***** Record set *****

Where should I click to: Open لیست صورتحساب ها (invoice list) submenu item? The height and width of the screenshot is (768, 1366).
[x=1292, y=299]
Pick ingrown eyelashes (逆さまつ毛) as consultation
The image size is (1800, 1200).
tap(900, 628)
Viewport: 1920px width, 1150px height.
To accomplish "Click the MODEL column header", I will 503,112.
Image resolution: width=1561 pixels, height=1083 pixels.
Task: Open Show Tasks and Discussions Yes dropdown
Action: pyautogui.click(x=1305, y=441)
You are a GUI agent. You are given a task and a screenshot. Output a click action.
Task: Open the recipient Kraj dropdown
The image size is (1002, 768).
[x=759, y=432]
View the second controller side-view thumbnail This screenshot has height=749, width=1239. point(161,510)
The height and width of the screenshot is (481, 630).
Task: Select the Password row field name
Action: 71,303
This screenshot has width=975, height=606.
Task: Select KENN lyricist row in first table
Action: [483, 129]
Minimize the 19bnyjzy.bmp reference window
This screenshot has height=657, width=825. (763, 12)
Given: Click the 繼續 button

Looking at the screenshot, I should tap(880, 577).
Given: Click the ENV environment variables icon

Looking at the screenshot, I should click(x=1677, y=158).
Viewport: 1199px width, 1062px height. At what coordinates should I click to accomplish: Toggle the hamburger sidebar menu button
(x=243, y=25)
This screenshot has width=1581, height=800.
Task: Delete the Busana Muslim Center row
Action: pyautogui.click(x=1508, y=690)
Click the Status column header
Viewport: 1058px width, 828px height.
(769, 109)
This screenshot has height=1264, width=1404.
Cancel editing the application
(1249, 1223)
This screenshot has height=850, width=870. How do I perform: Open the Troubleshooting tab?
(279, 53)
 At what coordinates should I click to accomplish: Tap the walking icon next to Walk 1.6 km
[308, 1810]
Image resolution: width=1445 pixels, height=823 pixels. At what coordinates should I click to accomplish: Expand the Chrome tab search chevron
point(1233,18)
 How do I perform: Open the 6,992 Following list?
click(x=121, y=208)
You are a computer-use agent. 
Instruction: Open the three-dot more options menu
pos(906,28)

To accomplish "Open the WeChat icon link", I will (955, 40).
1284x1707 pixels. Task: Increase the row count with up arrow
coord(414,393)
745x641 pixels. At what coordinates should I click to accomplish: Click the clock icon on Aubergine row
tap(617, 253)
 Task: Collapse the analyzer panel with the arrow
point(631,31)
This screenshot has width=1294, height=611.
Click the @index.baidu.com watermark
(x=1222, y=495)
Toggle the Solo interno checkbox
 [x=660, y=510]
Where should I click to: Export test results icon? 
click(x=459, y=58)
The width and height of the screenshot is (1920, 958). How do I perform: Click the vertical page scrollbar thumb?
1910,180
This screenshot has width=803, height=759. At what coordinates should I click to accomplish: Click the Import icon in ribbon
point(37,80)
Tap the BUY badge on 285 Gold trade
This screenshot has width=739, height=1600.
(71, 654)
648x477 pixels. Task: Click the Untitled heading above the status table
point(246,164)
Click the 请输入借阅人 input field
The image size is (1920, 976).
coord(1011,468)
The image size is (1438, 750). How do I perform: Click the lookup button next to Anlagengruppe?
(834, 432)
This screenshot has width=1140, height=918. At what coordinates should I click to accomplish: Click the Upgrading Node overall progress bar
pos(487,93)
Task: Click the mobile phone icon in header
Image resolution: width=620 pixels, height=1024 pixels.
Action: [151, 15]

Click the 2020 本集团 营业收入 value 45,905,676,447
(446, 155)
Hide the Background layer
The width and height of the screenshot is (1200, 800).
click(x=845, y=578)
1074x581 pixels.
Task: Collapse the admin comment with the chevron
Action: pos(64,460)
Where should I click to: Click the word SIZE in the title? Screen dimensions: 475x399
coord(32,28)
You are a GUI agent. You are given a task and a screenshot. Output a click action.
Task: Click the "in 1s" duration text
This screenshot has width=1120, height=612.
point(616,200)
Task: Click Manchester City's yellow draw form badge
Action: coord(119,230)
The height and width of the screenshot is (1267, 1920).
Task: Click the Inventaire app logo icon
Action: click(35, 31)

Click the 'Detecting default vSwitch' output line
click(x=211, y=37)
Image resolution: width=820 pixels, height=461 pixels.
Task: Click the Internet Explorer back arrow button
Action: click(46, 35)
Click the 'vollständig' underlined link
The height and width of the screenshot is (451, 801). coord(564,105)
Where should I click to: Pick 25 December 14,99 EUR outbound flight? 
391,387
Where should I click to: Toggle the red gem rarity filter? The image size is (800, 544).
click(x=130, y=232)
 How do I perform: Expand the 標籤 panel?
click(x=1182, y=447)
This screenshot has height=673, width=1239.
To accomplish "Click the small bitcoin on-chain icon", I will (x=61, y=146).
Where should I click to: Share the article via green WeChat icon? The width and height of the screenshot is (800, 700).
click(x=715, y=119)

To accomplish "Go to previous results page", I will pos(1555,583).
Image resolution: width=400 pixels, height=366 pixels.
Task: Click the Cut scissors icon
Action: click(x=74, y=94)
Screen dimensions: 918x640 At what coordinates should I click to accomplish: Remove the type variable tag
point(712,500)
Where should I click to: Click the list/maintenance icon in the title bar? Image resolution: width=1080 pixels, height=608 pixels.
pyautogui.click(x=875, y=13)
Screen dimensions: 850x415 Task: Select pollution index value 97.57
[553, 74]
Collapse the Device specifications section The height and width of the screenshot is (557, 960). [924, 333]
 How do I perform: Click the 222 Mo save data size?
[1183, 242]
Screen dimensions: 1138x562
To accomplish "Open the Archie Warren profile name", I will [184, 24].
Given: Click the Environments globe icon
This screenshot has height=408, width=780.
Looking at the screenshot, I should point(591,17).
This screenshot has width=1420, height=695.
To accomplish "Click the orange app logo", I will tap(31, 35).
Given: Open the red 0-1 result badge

*****

- Exercise brief -
Without omitting any record, transcribe the data exactly.

- Task output -
Where should I click to: Open لیست صورتحساب ها (invoice list) submenu item? The height and width of the screenshot is (768, 1366).
[x=1292, y=299]
Pick ingrown eyelashes (逆さまつ毛) as consultation
The image size is (1800, 1200).
tap(900, 628)
Viewport: 1920px width, 1150px height.
To accomplish "Click the MODEL column header", I will 503,112.
Image resolution: width=1561 pixels, height=1083 pixels.
Task: Open Show Tasks and Discussions Yes dropdown
Action: pyautogui.click(x=1305, y=441)
You are a GUI agent. You are given a task and a screenshot. Output a click action.
Task: Open the recipient Kraj dropdown
The image size is (1002, 768).
[x=759, y=432]
View the second controller side-view thumbnail This screenshot has height=749, width=1239. point(161,510)
The height and width of the screenshot is (481, 630).
Task: Select the Password row field name
Action: 71,303
This screenshot has width=975, height=606.
Task: Select KENN lyricist row in first table
Action: [483, 129]
Minimize the 19bnyjzy.bmp reference window
This screenshot has height=657, width=825. (763, 12)
Given: Click the 繼續 button

Looking at the screenshot, I should tap(880, 577).
Given: Click the ENV environment variables icon

Looking at the screenshot, I should click(x=1677, y=158).
Viewport: 1199px width, 1062px height. At what coordinates should I click to accomplish: Toggle the hamburger sidebar menu button
(x=243, y=25)
This screenshot has width=1581, height=800.
Task: Delete the Busana Muslim Center row
Action: pyautogui.click(x=1508, y=690)
Click the Status column header
Viewport: 1058px width, 828px height.
(769, 109)
This screenshot has height=1264, width=1404.
Cancel editing the application
(1249, 1223)
This screenshot has height=850, width=870. How do I perform: Open the Troubleshooting tab?
(279, 53)
 At what coordinates should I click to accomplish: Tap the walking icon next to Walk 1.6 km
[308, 1810]
Image resolution: width=1445 pixels, height=823 pixels. At what coordinates should I click to accomplish: Expand the Chrome tab search chevron
point(1233,18)
 How do I perform: Open the 6,992 Following list?
click(x=121, y=208)
You are a computer-use agent. 
Instruction: Open the three-dot more options menu
pos(906,28)

To accomplish "Open the WeChat icon link", I will (955, 40).
1284x1707 pixels. Task: Increase the row count with up arrow
coord(414,393)
745x641 pixels. At what coordinates should I click to accomplish: Click the clock icon on Aubergine row
tap(617, 253)
 Task: Collapse the analyzer panel with the arrow
point(631,31)
This screenshot has width=1294, height=611.
Click the @index.baidu.com watermark
(x=1222, y=495)
Toggle the Solo interno checkbox
 [x=660, y=510]
Where should I click to: Export test results icon? 
click(x=459, y=58)
The width and height of the screenshot is (1920, 958). How do I perform: Click the vertical page scrollbar thumb?
1910,180
This screenshot has width=803, height=759. At what coordinates should I click to accomplish: Click the Import icon in ribbon
point(37,80)
Tap the BUY badge on 285 Gold trade
This screenshot has width=739, height=1600.
(71, 654)
648x477 pixels. Task: Click the Untitled heading above the status table
point(246,164)
Click the 请输入借阅人 input field
The image size is (1920, 976).
coord(1011,468)
The image size is (1438, 750). How do I perform: Click the lookup button next to Anlagengruppe?
(834, 432)
This screenshot has width=1140, height=918. At what coordinates should I click to accomplish: Click the Upgrading Node overall progress bar
pos(487,93)
Task: Click the mobile phone icon in header
Image resolution: width=620 pixels, height=1024 pixels.
Action: [151, 15]

Click the 2020 本集团 营业收入 value 45,905,676,447
(446, 155)
Hide the Background layer
The width and height of the screenshot is (1200, 800).
click(x=845, y=578)
1074x581 pixels.
Task: Collapse the admin comment with the chevron
Action: pos(64,460)
Where should I click to: Click the word SIZE in the title? Screen dimensions: 475x399
coord(32,28)
You are a GUI agent. You are given a task and a screenshot. Output a click action.
Task: Click the "in 1s" duration text
This screenshot has width=1120, height=612.
point(616,200)
Task: Click Manchester City's yellow draw form badge
Action: coord(119,230)
The height and width of the screenshot is (1267, 1920).
Task: Click the Inventaire app logo icon
Action: click(35, 31)

Click the 'Detecting default vSwitch' output line
click(x=211, y=37)
Image resolution: width=820 pixels, height=461 pixels.
Task: Click the Internet Explorer back arrow button
Action: click(46, 35)
Click the 'vollständig' underlined link
The height and width of the screenshot is (451, 801). coord(564,105)
Where should I click to: Pick 25 December 14,99 EUR outbound flight? 
391,387
Where should I click to: Toggle the red gem rarity filter? The image size is (800, 544).
click(x=130, y=232)
 How do I perform: Expand the 標籤 panel?
click(x=1182, y=447)
This screenshot has height=673, width=1239.
To accomplish "Click the small bitcoin on-chain icon", I will (x=61, y=146).
Where should I click to: Share the article via green WeChat icon? The width and height of the screenshot is (800, 700).
click(x=715, y=119)

To accomplish "Go to previous results page", I will pos(1555,583).
Image resolution: width=400 pixels, height=366 pixels.
Task: Click the Cut scissors icon
Action: click(x=74, y=94)
Screen dimensions: 918x640 At what coordinates should I click to accomplish: Remove the type variable tag
point(712,500)
Where should I click to: Click the list/maintenance icon in the title bar? Image resolution: width=1080 pixels, height=608 pixels.
pyautogui.click(x=875, y=13)
Screen dimensions: 850x415 Task: Select pollution index value 97.57
[553, 74]
Collapse the Device specifications section The height and width of the screenshot is (557, 960). [924, 333]
 How do I perform: Click the 222 Mo save data size?
[1183, 242]
Screen dimensions: 1138x562
To accomplish "Open the Archie Warren profile name", I will [184, 24].
Given: Click the Environments globe icon
This screenshot has height=408, width=780.
Looking at the screenshot, I should point(591,17).
This screenshot has width=1420, height=695.
To accomplish "Click the orange app logo", I will tap(31, 35).
Given: Open the red 0-1 result badge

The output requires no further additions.